**Text provided:**
>>>>>

Bargaining on a revolution?
Activist Tom Hayden embodied for many a "spirit of revolution," but what was the content of that revolution? asks
.TOM HAYDEN, who died October 23 at the age of 76, was the principal author of the Port Huron Statement, the founding document of the Students for a Democratic Society (SDS), in the summer of 1962.
His passing has elicited numerous obituaries and appreciations of his life and work, predictably shaped by the author's affinity or hostility to his point of view. For a political animal such as Hayden, this is only fitting.
If his early endorsement of Hillary Clinton over Bernie Sanders last spring came as a shock to many, I hope to demonstrate why it shouldn't have; in fact, this endorsement wasn't a betrayal of his youthful brand of politics, but a natural consequence of it.
In short, Tom Hayden didn't "sell out" or "grow out" of his principles; he remained true to his ideas and himself, at least as far as it's possible to judge from the public record.
To do so, it is necessary to set the stage.
Hayden was born in 1939, which places his coming of age years in the high tide of McCarthyism and the "Happy Days" backlash against women in the workplace and civil rights. The same year he graduated from high school, 1956, Rosa Parks and Dr. Martin Luther King, Jr. led a yearlong bus boycott in Montgomery, Alabama.
That same year, Soviet premier Nikita Khrushchev gave his famous "secret speech" admitting many of Stalin's worst crimes. However, later that year, Khrushchev himself ordered a Russian invasion of Hungary to crush an anti-Stalinist uprising of workers and students.
So it's not surprising that the "official" politics of American democracy and Eastern Bloc Communism held little appeal for Hayden. After serving as the editor for the student newspaper at the University of Michigan, he was inspired by the Greensboro lunch counter sit-ins of February 1960 and soon joined in as a Freedom Rider challenging segregated interstate bus service. However, despite taking part in direct action, he was an enthusiastic supporter of John F. Kennedy in the 1960 election.
INTELLECTUALLY, HAYDEN became familiar with a variety of influential intellectuals who were calling for a "New Left" to differentiate it from the "Old" Stalinist left. In the U.S., they included sociologist C. Wright Mills and writers and editors William Appleman Williams, Paul Goodman and Arnold Kaufman. They also included English historian (and ex-Communist Party member) E.P. Thompson and French existentialist philosophers and writers Albert Camus and Jean Paul Sartre. Civil rights organizers such as, King, Bayard Rustin and Ella Baker contributed mightily to the intellectual atmosphere and also shaped Hayden's thinking.
While these figures differed among themselves, they shared some commonalities: a.) a rejection of Stalinism; b.) an associated pessimism about the role Marx assigned to the working class as the central agent of social change; c.) a sharp critique of capitalism as an economic model and racist/alienating social system; and d.) a belief that students and intellectuals (or young people in general) would lead social movements to challenge the status quo.

<<<<<

**Challenge 1:**
Decide whether each statement below agrees with the article on Tom Hayden. Answer yes or no for each, quoting the words of the article that decide it.
(a) Hayden graduated from high school in 1956.
(b) Hayden opposed John F. Kennedy in the 1960 election.
(c) The article describes E.P. Thompson as a French existentialist.
**Challenge 2:** From the article on Tom Hayden, output word for word the passage that begins at the words "Activist Tom Hayden" and stops after the words "summer of 1962.".

**Information provided:**
>>>>>

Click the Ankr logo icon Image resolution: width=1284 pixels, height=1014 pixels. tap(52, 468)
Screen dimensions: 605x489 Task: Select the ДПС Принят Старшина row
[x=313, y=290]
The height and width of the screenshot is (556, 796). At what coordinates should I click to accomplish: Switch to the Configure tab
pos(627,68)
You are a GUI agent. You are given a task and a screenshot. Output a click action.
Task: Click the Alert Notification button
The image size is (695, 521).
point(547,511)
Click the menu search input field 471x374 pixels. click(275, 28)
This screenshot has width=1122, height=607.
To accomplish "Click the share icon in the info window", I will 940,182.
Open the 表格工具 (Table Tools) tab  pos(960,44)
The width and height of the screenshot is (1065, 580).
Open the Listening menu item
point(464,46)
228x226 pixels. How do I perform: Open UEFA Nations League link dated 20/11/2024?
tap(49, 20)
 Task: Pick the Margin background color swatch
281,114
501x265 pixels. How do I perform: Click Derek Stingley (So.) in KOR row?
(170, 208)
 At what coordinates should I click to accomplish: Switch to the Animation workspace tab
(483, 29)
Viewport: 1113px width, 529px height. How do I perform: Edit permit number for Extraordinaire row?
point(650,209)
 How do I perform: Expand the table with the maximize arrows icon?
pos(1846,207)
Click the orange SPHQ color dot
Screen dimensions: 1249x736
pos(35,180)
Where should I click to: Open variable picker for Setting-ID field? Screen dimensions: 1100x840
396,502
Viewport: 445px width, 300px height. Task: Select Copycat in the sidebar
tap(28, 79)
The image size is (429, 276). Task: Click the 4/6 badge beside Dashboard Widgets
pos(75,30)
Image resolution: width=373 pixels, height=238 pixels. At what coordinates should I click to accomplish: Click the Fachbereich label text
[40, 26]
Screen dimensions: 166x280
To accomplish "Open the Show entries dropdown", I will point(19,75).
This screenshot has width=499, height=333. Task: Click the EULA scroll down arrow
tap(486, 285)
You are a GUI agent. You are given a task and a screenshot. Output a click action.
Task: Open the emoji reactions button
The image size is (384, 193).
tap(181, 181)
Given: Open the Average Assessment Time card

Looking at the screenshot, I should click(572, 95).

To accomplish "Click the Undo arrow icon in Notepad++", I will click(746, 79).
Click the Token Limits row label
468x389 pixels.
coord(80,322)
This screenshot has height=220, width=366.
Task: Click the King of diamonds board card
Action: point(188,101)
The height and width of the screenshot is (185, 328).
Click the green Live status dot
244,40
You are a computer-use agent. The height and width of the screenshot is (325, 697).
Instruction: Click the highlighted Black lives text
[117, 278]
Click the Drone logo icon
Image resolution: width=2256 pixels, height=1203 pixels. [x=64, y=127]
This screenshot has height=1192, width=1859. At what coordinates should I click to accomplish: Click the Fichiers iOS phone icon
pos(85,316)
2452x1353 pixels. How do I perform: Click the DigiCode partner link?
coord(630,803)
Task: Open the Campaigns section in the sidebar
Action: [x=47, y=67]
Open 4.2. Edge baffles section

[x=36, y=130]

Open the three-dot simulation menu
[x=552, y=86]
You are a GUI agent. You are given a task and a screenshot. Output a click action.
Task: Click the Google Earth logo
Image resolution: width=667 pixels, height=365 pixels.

<<<<<

**Final result 1:**
(a) Yes: "The same year he graduated from high school, 1956"
(b) No: "he was an enthusiastic supporter of John F. Kennedy in the 1960 election"
(c) No: "English historian (and ex-Communist Party member) E.P. Thompson"

**Final result 2:**
Activist Tom Hayden embodied for many a "spirit of revolution," but what was the content of that revolution? asks
.TOM HAYDEN, who died October 23 at the age of 76, was the principal author of the Port Huron Statement, the founding document of the Students for a Democratic Society (SDS), in the summer of 1962.